_Dataset entries_
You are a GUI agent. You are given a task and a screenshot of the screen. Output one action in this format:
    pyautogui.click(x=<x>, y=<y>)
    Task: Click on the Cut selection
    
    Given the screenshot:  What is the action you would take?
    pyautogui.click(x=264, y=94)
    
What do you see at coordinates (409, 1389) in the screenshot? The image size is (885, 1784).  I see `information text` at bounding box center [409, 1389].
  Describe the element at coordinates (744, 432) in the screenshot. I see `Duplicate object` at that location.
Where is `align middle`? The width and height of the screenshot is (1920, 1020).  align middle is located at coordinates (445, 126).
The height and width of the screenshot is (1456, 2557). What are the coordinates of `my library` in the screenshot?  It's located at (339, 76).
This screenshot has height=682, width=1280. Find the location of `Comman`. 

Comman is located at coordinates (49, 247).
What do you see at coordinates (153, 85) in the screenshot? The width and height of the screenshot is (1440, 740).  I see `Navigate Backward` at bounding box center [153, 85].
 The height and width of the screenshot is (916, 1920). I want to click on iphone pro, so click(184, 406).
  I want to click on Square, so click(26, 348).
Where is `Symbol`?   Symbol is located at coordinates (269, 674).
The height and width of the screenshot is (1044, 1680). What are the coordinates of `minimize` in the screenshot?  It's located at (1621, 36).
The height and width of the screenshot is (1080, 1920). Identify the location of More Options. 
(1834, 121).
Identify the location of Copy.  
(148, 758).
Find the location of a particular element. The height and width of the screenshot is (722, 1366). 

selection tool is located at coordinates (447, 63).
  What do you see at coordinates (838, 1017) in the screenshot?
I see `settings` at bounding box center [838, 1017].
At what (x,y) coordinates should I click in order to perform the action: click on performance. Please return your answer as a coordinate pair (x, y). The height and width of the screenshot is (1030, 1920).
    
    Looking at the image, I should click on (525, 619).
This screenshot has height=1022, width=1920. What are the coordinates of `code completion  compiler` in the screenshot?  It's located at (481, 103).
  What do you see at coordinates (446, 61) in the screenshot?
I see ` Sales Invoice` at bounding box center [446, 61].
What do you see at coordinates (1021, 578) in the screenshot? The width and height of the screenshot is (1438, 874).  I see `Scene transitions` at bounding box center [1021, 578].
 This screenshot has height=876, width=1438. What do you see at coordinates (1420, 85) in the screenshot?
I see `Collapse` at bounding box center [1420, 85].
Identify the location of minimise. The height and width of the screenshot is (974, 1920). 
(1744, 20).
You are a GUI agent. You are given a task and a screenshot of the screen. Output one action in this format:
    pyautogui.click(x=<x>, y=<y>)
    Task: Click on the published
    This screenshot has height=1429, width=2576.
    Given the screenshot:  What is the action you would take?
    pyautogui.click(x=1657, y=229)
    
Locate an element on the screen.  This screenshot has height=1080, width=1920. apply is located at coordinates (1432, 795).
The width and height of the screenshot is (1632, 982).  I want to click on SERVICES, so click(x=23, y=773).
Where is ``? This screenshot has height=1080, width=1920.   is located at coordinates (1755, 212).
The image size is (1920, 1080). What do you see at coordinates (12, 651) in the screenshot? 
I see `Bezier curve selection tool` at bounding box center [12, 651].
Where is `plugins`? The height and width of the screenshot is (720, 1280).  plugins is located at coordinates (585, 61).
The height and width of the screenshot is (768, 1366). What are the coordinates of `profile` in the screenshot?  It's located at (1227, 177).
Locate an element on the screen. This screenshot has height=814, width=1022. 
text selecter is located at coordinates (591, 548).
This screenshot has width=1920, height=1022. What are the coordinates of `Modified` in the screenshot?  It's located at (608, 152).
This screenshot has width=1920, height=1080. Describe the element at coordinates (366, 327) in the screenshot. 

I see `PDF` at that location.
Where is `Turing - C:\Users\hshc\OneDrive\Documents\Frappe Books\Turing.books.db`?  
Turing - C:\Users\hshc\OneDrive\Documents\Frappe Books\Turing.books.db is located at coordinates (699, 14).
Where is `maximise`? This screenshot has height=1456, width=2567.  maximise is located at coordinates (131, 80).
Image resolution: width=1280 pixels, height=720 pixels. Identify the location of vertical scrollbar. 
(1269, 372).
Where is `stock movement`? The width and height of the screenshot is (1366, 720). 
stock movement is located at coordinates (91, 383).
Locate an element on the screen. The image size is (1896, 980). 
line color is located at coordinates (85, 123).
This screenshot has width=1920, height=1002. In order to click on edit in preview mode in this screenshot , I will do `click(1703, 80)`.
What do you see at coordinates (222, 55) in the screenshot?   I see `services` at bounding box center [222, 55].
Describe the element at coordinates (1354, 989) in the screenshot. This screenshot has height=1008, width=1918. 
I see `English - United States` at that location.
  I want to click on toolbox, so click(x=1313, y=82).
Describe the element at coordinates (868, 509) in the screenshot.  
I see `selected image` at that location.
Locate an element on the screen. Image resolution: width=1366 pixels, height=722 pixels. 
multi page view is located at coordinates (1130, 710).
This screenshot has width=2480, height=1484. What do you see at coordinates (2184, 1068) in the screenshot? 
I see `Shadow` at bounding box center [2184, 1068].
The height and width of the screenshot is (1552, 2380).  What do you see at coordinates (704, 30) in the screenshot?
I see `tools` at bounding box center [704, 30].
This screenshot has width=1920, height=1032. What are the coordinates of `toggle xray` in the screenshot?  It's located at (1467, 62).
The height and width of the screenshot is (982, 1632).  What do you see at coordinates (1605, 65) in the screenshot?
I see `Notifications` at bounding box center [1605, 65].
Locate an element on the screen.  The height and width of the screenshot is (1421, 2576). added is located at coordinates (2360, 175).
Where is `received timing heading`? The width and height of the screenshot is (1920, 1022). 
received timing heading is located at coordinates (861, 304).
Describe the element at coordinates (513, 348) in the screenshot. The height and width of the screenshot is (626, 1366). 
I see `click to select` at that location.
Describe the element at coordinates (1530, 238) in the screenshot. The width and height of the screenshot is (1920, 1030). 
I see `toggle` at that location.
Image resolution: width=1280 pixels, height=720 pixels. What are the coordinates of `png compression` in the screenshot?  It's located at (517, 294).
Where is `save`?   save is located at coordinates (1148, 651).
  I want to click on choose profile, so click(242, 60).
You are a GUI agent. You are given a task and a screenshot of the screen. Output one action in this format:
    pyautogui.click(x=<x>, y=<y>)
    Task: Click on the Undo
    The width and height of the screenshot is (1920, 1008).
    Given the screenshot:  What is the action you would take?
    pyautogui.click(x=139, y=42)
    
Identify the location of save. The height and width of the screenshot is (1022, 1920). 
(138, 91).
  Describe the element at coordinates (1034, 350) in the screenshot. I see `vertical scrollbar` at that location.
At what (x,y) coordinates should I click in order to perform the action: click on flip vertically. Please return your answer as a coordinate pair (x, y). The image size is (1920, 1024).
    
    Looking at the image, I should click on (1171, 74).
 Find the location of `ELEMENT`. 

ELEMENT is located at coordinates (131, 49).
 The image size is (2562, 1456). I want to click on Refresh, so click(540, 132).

_Exercise goal_
Can you copy out all of the records above, keeping every line identical to the original?

_Result_
You are a GUI agent. You are given a task and a screenshot of the screen. Output one action in this format:
    pyautogui.click(x=<x>, y=<y>)
    Task: Click on the Cut selection
    
    Given the screenshot:  What is the action you would take?
    pyautogui.click(x=264, y=94)
    
What do you see at coordinates (409, 1389) in the screenshot? The image size is (885, 1784).  I see `information text` at bounding box center [409, 1389].
  Describe the element at coordinates (744, 432) in the screenshot. I see `Duplicate object` at that location.
Where is `align middle`? The width and height of the screenshot is (1920, 1020).  align middle is located at coordinates (445, 126).
The height and width of the screenshot is (1456, 2557). What are the coordinates of `my library` in the screenshot?  It's located at (339, 76).
This screenshot has height=682, width=1280. Find the location of `Comman`. 

Comman is located at coordinates (49, 247).
What do you see at coordinates (153, 85) in the screenshot? The width and height of the screenshot is (1440, 740).  I see `Navigate Backward` at bounding box center [153, 85].
 The height and width of the screenshot is (916, 1920). I want to click on iphone pro, so click(184, 406).
  I want to click on Square, so click(26, 348).
Where is `Symbol`?   Symbol is located at coordinates (269, 674).
The height and width of the screenshot is (1044, 1680). What are the coordinates of `minimize` in the screenshot?  It's located at (1621, 36).
The height and width of the screenshot is (1080, 1920). Identify the location of More Options. 
(1834, 121).
Identify the location of Copy.  
(148, 758).
Find the location of a particular element. The height and width of the screenshot is (722, 1366). 

selection tool is located at coordinates (447, 63).
  What do you see at coordinates (838, 1017) in the screenshot?
I see `settings` at bounding box center [838, 1017].
At what (x,y) coordinates should I click in order to perform the action: click on performance. Please return your answer as a coordinate pair (x, y). The height and width of the screenshot is (1030, 1920).
    
    Looking at the image, I should click on (525, 619).
This screenshot has height=1022, width=1920. What are the coordinates of `code completion  compiler` in the screenshot?  It's located at (481, 103).
  What do you see at coordinates (446, 61) in the screenshot?
I see ` Sales Invoice` at bounding box center [446, 61].
What do you see at coordinates (1021, 578) in the screenshot? The width and height of the screenshot is (1438, 874).  I see `Scene transitions` at bounding box center [1021, 578].
 This screenshot has height=876, width=1438. What do you see at coordinates (1420, 85) in the screenshot?
I see `Collapse` at bounding box center [1420, 85].
Identify the location of minimise. The height and width of the screenshot is (974, 1920). 
(1744, 20).
You are a GUI agent. You are given a task and a screenshot of the screen. Output one action in this format:
    pyautogui.click(x=<x>, y=<y>)
    Task: Click on the published
    This screenshot has height=1429, width=2576.
    Given the screenshot:  What is the action you would take?
    pyautogui.click(x=1657, y=229)
    
Locate an element on the screen.  This screenshot has height=1080, width=1920. apply is located at coordinates (1432, 795).
The width and height of the screenshot is (1632, 982).  I want to click on SERVICES, so click(x=23, y=773).
Where is ``? This screenshot has height=1080, width=1920.   is located at coordinates (1755, 212).
The image size is (1920, 1080). What do you see at coordinates (12, 651) in the screenshot? 
I see `Bezier curve selection tool` at bounding box center [12, 651].
Where is `plugins`? The height and width of the screenshot is (720, 1280).  plugins is located at coordinates (585, 61).
The height and width of the screenshot is (768, 1366). What are the coordinates of `profile` in the screenshot?  It's located at (1227, 177).
Locate an element on the screen. This screenshot has height=814, width=1022. 
text selecter is located at coordinates (591, 548).
This screenshot has width=1920, height=1022. What are the coordinates of `Modified` in the screenshot?  It's located at (608, 152).
This screenshot has width=1920, height=1080. Describe the element at coordinates (366, 327) in the screenshot. 

I see `PDF` at that location.
Where is `Turing - C:\Users\hshc\OneDrive\Documents\Frappe Books\Turing.books.db`?  
Turing - C:\Users\hshc\OneDrive\Documents\Frappe Books\Turing.books.db is located at coordinates (699, 14).
Where is `maximise`? This screenshot has height=1456, width=2567.  maximise is located at coordinates (131, 80).
Image resolution: width=1280 pixels, height=720 pixels. Identify the location of vertical scrollbar. 
(1269, 372).
Where is `stock movement`? The width and height of the screenshot is (1366, 720). 
stock movement is located at coordinates (91, 383).
Locate an element on the screen. The image size is (1896, 980). 
line color is located at coordinates (85, 123).
This screenshot has width=1920, height=1002. In order to click on edit in preview mode in this screenshot , I will do `click(1703, 80)`.
What do you see at coordinates (222, 55) in the screenshot?   I see `services` at bounding box center [222, 55].
Describe the element at coordinates (1354, 989) in the screenshot. This screenshot has height=1008, width=1918. 
I see `English - United States` at that location.
  I want to click on toolbox, so click(x=1313, y=82).
Describe the element at coordinates (868, 509) in the screenshot.  
I see `selected image` at that location.
Locate an element on the screen. Image resolution: width=1366 pixels, height=722 pixels. 
multi page view is located at coordinates (1130, 710).
This screenshot has width=2480, height=1484. What do you see at coordinates (2184, 1068) in the screenshot? 
I see `Shadow` at bounding box center [2184, 1068].
The height and width of the screenshot is (1552, 2380).  What do you see at coordinates (704, 30) in the screenshot?
I see `tools` at bounding box center [704, 30].
This screenshot has width=1920, height=1032. What are the coordinates of `toggle xray` in the screenshot?  It's located at (1467, 62).
The height and width of the screenshot is (982, 1632).  What do you see at coordinates (1605, 65) in the screenshot?
I see `Notifications` at bounding box center [1605, 65].
Locate an element on the screen.  The height and width of the screenshot is (1421, 2576). added is located at coordinates (2360, 175).
Where is `received timing heading`? The width and height of the screenshot is (1920, 1022). 
received timing heading is located at coordinates (861, 304).
Describe the element at coordinates (513, 348) in the screenshot. The height and width of the screenshot is (626, 1366). 
I see `click to select` at that location.
Describe the element at coordinates (1530, 238) in the screenshot. The width and height of the screenshot is (1920, 1030). 
I see `toggle` at that location.
Image resolution: width=1280 pixels, height=720 pixels. What are the coordinates of `png compression` in the screenshot?  It's located at (517, 294).
Where is `save`?   save is located at coordinates (1148, 651).
  I want to click on choose profile, so click(242, 60).
You are a GUI agent. You are given a task and a screenshot of the screen. Output one action in this format:
    pyautogui.click(x=<x>, y=<y>)
    Task: Click on the Undo
    The width and height of the screenshot is (1920, 1008).
    Given the screenshot:  What is the action you would take?
    pyautogui.click(x=139, y=42)
    
Identify the location of save. The height and width of the screenshot is (1022, 1920). 
(138, 91).
  Describe the element at coordinates (1034, 350) in the screenshot. I see `vertical scrollbar` at that location.
At what (x,y) coordinates should I click in order to perform the action: click on flip vertically. Please return your answer as a coordinate pair (x, y). The image size is (1920, 1024).
    
    Looking at the image, I should click on (1171, 74).
 Find the location of `ELEMENT`. 

ELEMENT is located at coordinates (131, 49).
 The image size is (2562, 1456). I want to click on Refresh, so click(540, 132).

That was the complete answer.